• _Exercise goal_: Exactly as they appear below, repeat the lines from the one with "راهنمای دانلود (193, 2427)" through the one with "Şərh (467, 47)", and no others.

• _Records supplied_:
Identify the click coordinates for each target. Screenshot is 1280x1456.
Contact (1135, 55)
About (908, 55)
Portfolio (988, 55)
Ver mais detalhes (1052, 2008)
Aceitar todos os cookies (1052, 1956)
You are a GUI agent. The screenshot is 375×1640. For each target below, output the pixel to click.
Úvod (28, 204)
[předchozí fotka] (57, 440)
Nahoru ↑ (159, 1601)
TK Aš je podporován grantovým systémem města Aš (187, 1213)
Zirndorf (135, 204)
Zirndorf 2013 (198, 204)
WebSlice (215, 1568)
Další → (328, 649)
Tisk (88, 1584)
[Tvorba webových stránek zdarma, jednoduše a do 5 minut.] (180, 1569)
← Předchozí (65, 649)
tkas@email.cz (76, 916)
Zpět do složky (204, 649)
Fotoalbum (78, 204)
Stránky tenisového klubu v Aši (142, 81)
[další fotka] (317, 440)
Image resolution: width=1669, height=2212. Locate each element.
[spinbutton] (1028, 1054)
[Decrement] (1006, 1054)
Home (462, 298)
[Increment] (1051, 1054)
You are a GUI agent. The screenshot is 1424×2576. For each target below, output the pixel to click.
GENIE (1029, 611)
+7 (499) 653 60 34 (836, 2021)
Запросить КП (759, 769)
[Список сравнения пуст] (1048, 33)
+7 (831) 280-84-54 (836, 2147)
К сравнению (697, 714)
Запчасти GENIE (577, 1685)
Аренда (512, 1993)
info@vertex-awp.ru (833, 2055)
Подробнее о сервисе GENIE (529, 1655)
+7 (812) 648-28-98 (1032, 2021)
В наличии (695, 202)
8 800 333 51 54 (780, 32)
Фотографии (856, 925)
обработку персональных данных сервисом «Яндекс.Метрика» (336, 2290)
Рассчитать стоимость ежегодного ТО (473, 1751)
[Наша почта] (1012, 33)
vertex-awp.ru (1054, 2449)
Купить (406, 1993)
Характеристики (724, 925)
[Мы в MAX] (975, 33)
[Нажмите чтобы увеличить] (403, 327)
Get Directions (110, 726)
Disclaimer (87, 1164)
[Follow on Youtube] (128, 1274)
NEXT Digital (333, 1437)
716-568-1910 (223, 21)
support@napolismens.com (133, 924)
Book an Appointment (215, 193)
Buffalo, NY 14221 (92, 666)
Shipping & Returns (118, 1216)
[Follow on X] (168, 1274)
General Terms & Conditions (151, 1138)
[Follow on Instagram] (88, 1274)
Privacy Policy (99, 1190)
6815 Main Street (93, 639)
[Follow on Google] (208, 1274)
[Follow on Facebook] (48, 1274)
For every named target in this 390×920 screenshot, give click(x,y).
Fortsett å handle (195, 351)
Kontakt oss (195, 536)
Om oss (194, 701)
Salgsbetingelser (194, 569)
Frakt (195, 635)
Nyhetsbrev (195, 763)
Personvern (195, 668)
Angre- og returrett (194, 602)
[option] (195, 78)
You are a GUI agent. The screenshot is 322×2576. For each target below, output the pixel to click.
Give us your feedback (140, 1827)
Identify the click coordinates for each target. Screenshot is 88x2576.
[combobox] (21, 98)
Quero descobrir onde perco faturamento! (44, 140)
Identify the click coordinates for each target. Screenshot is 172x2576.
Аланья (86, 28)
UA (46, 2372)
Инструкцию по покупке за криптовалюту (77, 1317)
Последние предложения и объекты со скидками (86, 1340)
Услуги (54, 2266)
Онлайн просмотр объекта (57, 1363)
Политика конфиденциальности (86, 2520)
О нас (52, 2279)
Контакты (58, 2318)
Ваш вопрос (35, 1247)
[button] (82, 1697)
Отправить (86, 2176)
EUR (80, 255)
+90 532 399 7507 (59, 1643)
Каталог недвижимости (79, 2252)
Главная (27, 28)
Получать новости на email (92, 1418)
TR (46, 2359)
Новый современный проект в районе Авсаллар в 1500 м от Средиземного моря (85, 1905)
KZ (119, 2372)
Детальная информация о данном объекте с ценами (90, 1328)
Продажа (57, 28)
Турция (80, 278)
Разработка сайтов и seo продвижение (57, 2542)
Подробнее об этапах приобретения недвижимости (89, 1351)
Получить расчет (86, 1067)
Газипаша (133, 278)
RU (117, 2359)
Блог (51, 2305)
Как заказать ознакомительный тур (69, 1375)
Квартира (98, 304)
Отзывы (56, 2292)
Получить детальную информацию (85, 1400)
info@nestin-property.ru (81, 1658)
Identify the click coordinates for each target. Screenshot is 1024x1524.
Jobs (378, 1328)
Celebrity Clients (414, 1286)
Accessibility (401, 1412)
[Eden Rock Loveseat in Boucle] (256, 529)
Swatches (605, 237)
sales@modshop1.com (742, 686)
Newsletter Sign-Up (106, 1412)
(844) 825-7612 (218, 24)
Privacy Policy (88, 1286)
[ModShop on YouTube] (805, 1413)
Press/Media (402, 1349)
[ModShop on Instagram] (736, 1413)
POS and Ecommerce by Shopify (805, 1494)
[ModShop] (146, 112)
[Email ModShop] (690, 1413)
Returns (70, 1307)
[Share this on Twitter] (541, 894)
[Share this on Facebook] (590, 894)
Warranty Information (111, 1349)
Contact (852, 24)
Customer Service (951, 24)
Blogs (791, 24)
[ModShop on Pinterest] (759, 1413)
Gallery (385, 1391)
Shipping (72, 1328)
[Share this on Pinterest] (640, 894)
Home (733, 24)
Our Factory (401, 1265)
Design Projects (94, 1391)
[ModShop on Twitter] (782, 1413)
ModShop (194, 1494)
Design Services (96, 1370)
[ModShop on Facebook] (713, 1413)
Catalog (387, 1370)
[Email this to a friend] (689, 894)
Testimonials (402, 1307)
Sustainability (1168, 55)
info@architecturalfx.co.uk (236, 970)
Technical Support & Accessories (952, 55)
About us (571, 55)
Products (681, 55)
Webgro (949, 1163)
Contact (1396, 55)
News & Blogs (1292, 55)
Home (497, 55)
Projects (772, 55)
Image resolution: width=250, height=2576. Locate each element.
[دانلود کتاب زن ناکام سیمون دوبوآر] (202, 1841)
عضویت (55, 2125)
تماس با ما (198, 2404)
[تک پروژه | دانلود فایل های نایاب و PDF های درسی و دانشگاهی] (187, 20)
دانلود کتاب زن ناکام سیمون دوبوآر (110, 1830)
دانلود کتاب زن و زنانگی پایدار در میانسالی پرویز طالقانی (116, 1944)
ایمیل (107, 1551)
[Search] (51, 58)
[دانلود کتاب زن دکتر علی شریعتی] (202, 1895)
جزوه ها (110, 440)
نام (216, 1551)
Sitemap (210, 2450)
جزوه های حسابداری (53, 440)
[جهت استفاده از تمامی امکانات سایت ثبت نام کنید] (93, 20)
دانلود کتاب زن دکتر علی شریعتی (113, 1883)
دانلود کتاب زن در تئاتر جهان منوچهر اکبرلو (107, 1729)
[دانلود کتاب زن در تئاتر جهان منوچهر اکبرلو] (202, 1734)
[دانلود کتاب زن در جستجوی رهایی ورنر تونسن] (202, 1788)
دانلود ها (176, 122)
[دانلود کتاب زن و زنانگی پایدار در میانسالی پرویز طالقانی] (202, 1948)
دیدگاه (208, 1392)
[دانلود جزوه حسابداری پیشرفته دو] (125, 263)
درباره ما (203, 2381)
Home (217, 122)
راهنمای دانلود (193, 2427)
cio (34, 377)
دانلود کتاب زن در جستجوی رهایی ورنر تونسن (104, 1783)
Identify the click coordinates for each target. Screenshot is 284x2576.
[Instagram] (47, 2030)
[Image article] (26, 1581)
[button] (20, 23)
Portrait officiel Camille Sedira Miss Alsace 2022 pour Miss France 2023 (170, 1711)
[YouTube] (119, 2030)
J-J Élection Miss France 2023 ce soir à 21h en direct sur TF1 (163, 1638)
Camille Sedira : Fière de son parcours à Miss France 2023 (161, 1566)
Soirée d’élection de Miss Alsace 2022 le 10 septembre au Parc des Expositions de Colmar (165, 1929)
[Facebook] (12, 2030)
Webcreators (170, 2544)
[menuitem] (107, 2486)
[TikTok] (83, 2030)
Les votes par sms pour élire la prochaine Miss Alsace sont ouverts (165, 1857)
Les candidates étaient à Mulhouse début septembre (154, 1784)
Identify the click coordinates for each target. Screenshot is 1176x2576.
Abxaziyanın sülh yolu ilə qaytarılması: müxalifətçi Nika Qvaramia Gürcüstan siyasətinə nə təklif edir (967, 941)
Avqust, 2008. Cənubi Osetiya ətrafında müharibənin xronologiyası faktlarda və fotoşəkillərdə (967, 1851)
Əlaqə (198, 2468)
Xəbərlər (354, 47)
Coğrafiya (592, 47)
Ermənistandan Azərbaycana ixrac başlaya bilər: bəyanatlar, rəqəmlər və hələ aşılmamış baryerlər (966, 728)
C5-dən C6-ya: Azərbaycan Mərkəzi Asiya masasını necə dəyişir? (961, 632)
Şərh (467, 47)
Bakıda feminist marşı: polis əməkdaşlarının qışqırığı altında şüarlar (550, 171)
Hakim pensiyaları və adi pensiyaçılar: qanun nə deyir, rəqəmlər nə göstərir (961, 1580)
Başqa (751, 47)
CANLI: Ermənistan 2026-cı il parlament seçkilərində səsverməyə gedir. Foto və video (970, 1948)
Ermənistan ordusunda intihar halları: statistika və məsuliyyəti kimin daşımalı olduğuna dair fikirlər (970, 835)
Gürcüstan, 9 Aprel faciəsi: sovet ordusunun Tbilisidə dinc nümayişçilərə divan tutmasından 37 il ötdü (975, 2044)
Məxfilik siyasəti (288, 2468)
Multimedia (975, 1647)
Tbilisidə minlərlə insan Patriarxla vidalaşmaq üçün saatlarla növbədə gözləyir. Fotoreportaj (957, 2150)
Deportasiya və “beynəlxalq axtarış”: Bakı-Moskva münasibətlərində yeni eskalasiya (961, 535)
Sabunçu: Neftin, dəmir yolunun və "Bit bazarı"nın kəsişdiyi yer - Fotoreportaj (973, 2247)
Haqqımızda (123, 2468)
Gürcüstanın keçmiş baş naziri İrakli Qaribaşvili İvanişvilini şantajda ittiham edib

• _Response to this exercise_:
راهنمای دانلود (193, 2427)
cio (34, 377)
دانلود کتاب زن در جستجوی رهایی ورنر تونسن (104, 1783)
Identify the click coordinates for each target. Screenshot is 284x2576.
[Instagram] (47, 2030)
[Image article] (26, 1581)
[button] (20, 23)
Portrait officiel Camille Sedira Miss Alsace 2022 pour Miss France 2023 (170, 1711)
[YouTube] (119, 2030)
J-J Élection Miss France 2023 ce soir à 21h en direct sur TF1 (163, 1638)
Camille Sedira : Fière de son parcours à Miss France 2023 (161, 1566)
Soirée d’élection de Miss Alsace 2022 le 10 septembre au Parc des Expositions de Colmar (165, 1929)
[Facebook] (12, 2030)
Webcreators (170, 2544)
[menuitem] (107, 2486)
[TikTok] (83, 2030)
Les votes par sms pour élire la prochaine Miss Alsace sont ouverts (165, 1857)
Les candidates étaient à Mulhouse début septembre (154, 1784)
Identify the click coordinates for each target. Screenshot is 1176x2576.
Abxaziyanın sülh yolu ilə qaytarılması: müxalifətçi Nika Qvaramia Gürcüstan siyasətinə nə təklif edir (967, 941)
Avqust, 2008. Cənubi Osetiya ətrafında müharibənin xronologiyası faktlarda və fotoşəkillərdə (967, 1851)
Əlaqə (198, 2468)
Xəbərlər (354, 47)
Coğrafiya (592, 47)
Ermənistandan Azərbaycana ixrac başlaya bilər: bəyanatlar, rəqəmlər və hələ aşılmamış baryerlər (966, 728)
C5-dən C6-ya: Azərbaycan Mərkəzi Asiya masasını necə dəyişir? (961, 632)
Şərh (467, 47)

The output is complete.